======== MATERIAL FOR THIS TASK
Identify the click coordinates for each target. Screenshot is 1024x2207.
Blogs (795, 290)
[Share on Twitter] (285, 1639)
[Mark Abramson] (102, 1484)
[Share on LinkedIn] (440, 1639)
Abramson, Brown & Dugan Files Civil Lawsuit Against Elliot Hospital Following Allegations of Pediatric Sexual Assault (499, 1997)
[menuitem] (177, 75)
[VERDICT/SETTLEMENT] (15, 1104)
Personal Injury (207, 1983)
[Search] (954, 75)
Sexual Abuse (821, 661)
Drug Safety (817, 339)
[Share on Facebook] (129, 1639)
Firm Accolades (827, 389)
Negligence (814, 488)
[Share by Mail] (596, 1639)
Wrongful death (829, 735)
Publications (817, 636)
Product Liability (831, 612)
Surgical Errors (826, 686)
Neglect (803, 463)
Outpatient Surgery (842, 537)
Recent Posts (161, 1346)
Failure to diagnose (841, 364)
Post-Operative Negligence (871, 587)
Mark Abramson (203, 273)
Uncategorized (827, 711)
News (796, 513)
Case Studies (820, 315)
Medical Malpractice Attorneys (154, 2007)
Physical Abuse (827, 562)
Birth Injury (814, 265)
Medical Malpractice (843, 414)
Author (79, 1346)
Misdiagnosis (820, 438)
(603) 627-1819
================
======== MATERIAL FOR THIS TASK
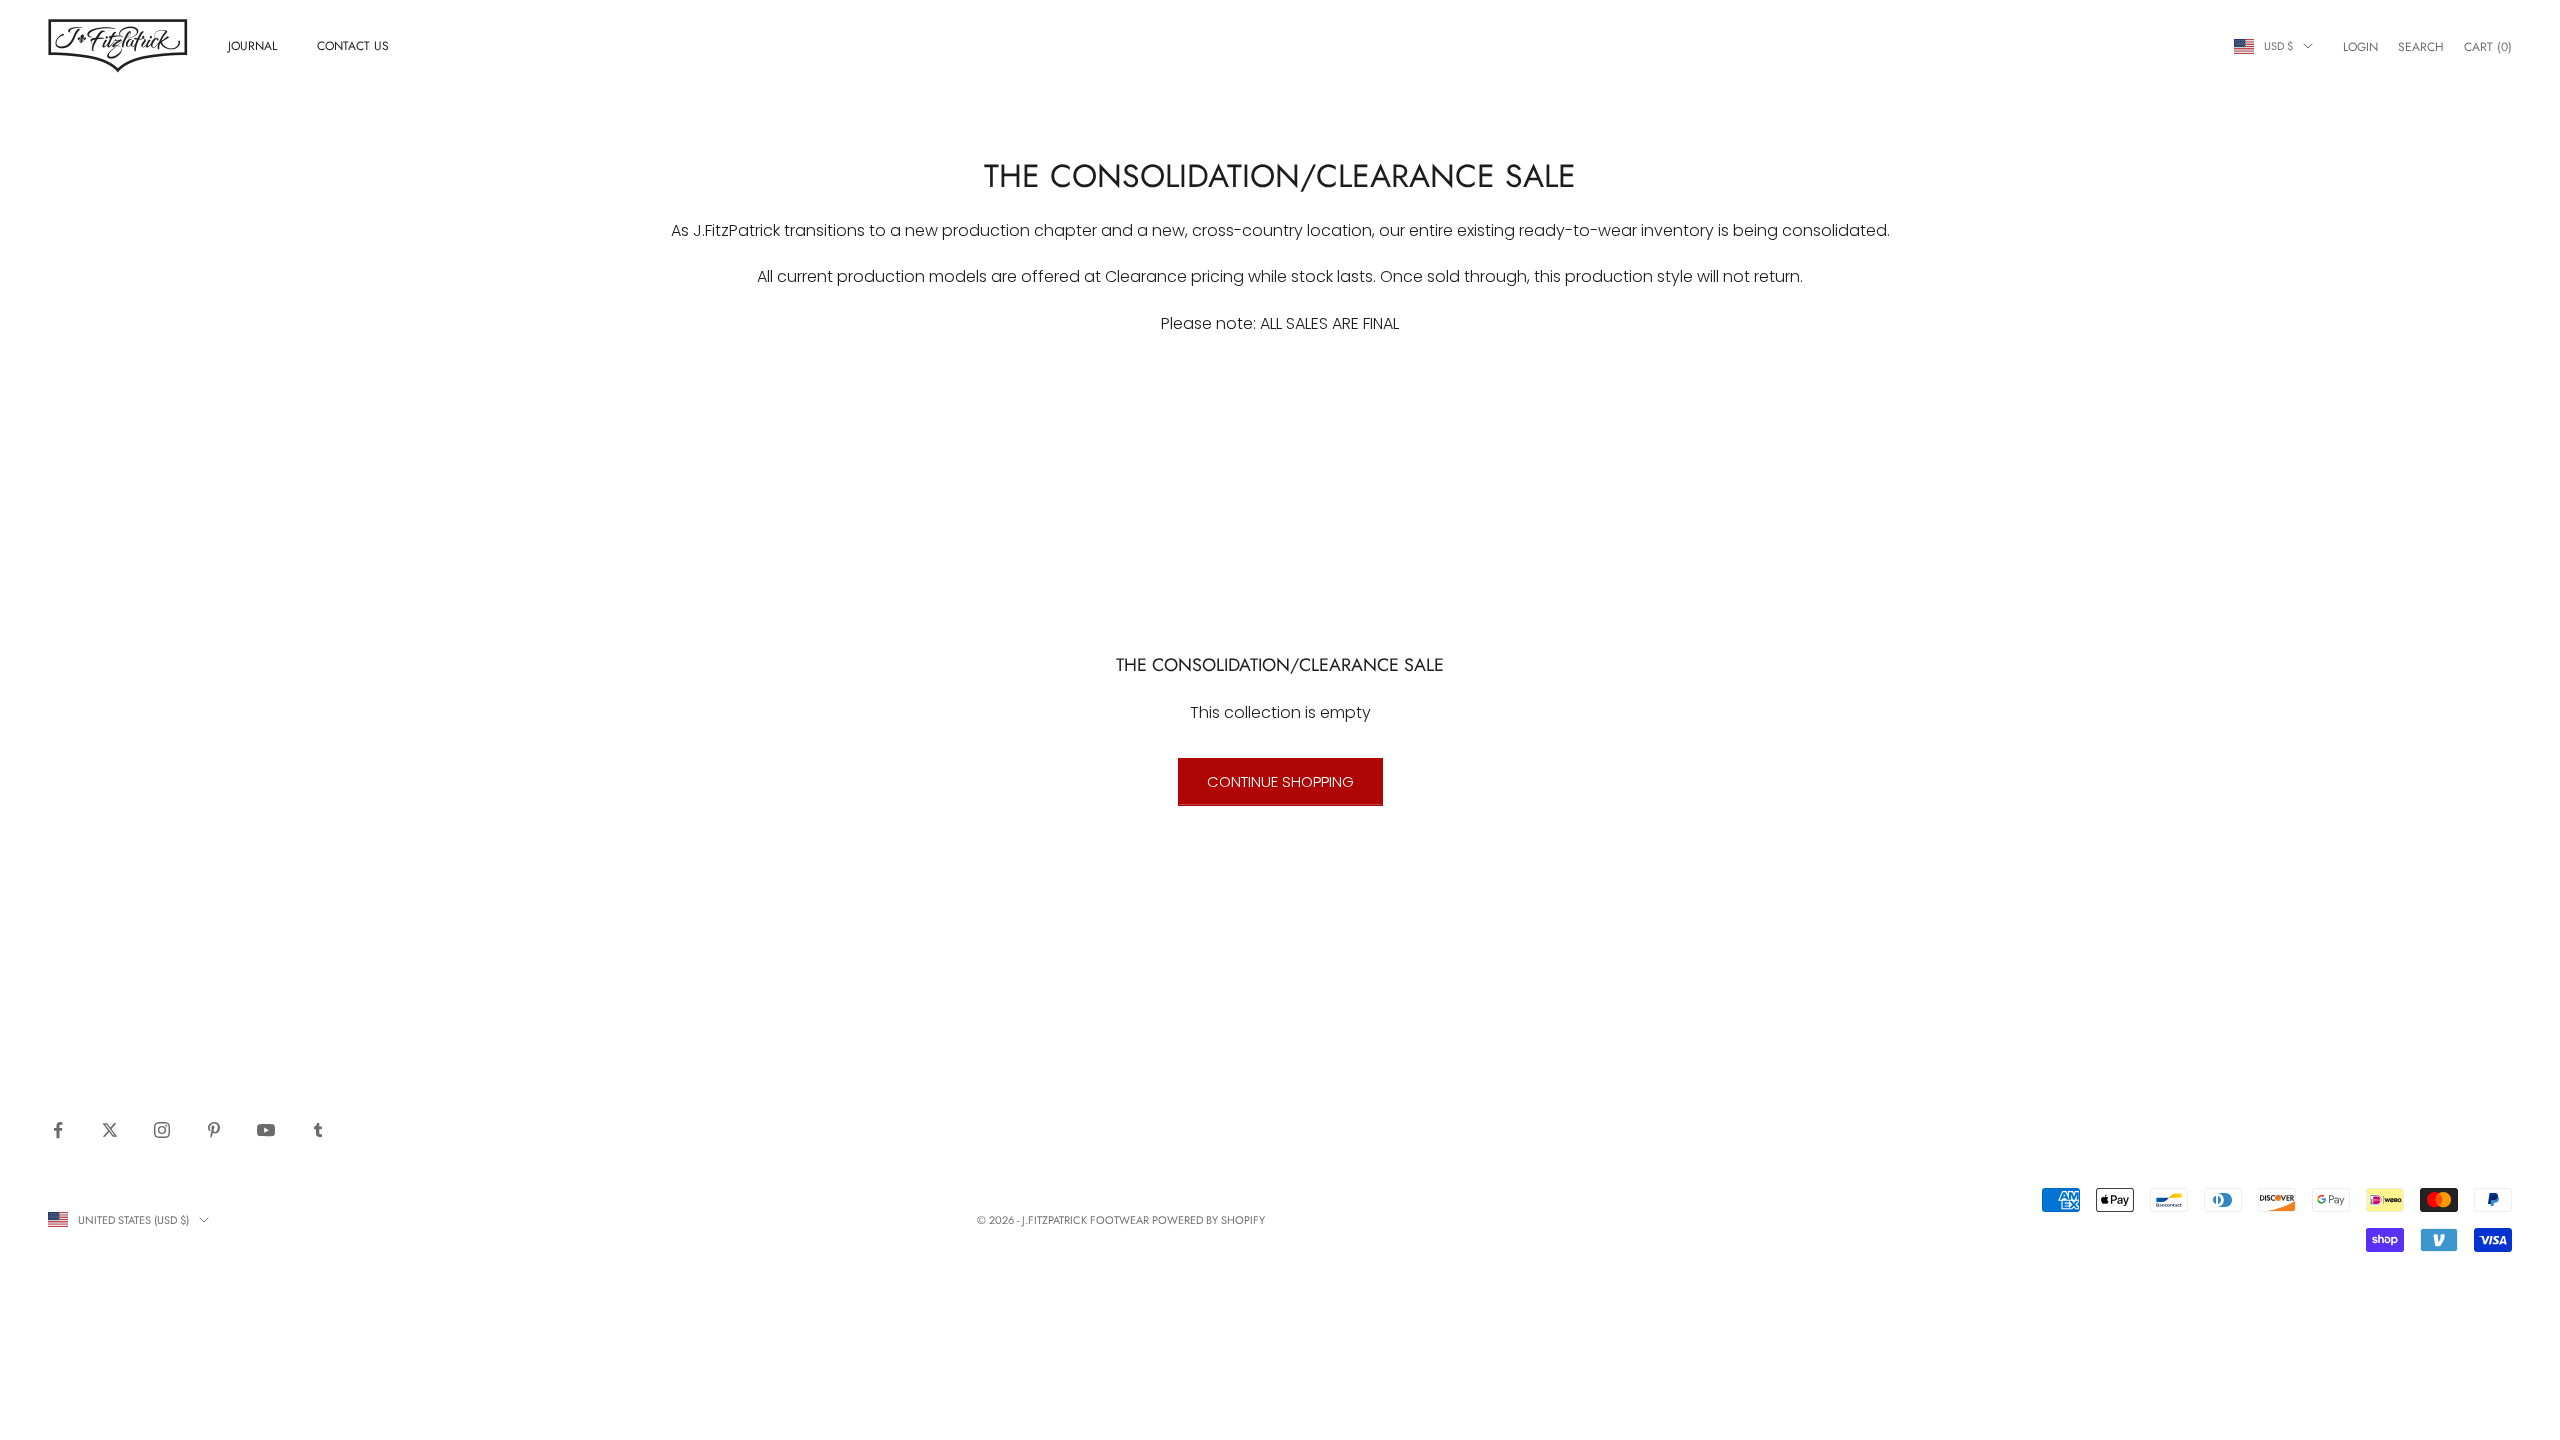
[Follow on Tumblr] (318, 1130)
================
======== MATERIAL FOR THIS TASK
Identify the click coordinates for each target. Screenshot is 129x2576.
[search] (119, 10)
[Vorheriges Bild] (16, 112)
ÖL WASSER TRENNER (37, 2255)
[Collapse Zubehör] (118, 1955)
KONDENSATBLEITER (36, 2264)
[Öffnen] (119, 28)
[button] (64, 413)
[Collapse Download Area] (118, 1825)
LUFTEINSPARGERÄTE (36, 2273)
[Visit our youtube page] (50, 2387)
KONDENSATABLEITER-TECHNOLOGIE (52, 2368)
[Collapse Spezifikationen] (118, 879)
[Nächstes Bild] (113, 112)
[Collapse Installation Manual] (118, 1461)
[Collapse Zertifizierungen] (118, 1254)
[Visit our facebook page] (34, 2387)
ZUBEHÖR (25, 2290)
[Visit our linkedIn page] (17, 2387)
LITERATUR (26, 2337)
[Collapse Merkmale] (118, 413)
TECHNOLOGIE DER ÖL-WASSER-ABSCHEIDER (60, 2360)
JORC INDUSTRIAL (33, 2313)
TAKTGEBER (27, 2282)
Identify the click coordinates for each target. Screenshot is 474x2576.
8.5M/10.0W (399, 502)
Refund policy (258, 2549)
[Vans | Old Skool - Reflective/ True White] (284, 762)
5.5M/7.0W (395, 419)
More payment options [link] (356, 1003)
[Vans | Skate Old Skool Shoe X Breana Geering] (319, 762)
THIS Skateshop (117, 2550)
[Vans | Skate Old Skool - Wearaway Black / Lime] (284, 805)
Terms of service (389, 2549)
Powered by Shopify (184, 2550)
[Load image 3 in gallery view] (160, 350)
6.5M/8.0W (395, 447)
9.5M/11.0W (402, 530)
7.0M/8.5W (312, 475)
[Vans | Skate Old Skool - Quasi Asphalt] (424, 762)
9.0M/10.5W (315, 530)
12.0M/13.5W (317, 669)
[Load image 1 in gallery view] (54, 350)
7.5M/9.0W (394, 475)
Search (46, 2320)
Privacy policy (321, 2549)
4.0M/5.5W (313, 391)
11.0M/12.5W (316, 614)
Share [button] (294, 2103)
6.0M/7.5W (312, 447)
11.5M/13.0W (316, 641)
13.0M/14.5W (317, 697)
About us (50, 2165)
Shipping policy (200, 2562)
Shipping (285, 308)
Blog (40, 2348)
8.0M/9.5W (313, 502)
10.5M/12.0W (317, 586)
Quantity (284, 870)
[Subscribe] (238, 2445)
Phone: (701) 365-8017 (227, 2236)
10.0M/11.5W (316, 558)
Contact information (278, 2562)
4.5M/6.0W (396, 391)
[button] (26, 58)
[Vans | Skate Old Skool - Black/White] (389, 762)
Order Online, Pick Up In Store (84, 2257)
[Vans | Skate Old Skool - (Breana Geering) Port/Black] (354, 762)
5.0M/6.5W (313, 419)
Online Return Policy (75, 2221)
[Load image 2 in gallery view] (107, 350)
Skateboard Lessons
================
▶ YOUR ASSIGNMENT
Would you retype the lines above from the one with "5.0M/6.5W (313, 419)" down to the one with "Skateboard Lessons", word for word, both ends included and no other lines?

▶ ANSWER
5.0M/6.5W (313, 419)
Online Return Policy (75, 2221)
[Load image 2 in gallery view] (107, 350)
Skateboard Lessons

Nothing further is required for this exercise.